Amyloid-β (Aβ) pathology is a major component in the mechanisms behind Alzheimer's disease (AD). Measurement of Aβ(42) in cerebrospinal fluid predicts cognitive decline in patients with mild cognitive impairment and identifies AD in patients with dementia. However, studies on Aβ in plasma are contradictory. In this prospective population-based study, plasma Aβ(42) and Aβ(40) were measured at baseline in 730 adults aged 70 years or older and without dementia. After five years, plasma levels were analyzed again and participants were assessed for development of dementia.

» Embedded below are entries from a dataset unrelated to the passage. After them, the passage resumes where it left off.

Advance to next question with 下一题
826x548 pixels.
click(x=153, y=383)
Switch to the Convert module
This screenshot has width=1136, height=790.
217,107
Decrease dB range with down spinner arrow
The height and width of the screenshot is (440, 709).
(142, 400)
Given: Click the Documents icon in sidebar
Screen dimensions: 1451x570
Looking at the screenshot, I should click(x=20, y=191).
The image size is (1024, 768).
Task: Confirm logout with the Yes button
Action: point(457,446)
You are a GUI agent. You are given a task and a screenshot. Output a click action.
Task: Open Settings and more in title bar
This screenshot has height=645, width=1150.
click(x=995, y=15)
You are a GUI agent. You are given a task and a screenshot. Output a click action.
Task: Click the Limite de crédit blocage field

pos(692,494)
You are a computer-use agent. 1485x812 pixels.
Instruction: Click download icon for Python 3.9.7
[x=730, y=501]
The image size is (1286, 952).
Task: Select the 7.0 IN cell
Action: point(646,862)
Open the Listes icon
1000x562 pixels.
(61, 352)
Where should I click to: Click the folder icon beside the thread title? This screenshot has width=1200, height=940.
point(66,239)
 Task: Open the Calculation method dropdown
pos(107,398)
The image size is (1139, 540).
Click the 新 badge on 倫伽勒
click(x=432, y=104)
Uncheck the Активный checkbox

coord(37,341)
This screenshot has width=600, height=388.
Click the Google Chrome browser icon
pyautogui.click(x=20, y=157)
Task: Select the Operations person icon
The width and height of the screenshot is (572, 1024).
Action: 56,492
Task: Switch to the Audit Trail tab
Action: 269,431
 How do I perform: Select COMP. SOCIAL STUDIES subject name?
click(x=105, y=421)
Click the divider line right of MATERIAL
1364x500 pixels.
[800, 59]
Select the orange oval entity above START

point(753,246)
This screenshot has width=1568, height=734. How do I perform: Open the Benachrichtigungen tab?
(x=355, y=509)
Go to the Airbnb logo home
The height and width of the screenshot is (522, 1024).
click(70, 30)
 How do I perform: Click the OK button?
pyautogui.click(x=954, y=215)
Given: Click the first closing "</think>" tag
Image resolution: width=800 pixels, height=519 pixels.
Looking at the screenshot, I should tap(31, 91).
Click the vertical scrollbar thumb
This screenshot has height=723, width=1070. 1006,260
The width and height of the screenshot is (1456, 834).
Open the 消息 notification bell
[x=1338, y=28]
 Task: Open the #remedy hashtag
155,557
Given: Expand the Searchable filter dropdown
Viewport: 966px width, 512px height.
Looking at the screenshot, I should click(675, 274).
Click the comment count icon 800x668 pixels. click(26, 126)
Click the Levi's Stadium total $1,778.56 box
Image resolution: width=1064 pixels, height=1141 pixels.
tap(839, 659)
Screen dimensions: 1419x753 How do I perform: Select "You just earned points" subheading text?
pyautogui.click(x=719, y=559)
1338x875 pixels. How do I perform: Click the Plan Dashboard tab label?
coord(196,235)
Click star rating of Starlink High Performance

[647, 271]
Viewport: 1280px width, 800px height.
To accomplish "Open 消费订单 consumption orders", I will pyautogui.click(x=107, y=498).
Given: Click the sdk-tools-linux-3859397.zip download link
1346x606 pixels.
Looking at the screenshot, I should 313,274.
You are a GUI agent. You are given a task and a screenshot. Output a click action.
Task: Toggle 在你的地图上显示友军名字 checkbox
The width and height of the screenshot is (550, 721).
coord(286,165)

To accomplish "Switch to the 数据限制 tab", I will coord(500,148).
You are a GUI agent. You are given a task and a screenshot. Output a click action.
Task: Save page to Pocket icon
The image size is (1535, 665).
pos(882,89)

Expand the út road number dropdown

During follow-up, 53 individuals (7%) developed dementia of which 37 (5%) were classified as AD. No difference in baseline plasma Aβ(42), Aβ(40), or Aβ(42)/Aβ(40) ratio levels were observed between converters to dementia or AD compared to the cognitively stable individuals. However, individuals with plasma Aβ(40) levels above the median level for the group at baseline had an increased risk of developing dementia and AD during the follow-up, even after adjustment for age, gender, APOE genotype, and educational level (odds ratio = 2.2, 95% confidence interval = 1.0-4.7, p < 0.05). Neither plasma Aβ(42) nor the Aβ(42)/Aβ(40) ratio influenced the risk of developing dementia or AD. Moreover, Aβ(42) and Aβ(40) levels increased over the 5 years, whereas the Aβ(42)/Aβ(40) ratio decreased (p < 0.001). In conclusion, this study suggests that measurement of plasma Aβ should not be used clinically to predict dementia or AD. However, plasma Aβ(40) may possibly be regarded as a moderate risk marker comparable to other risk markers for AD such as first-degree family history of dementia.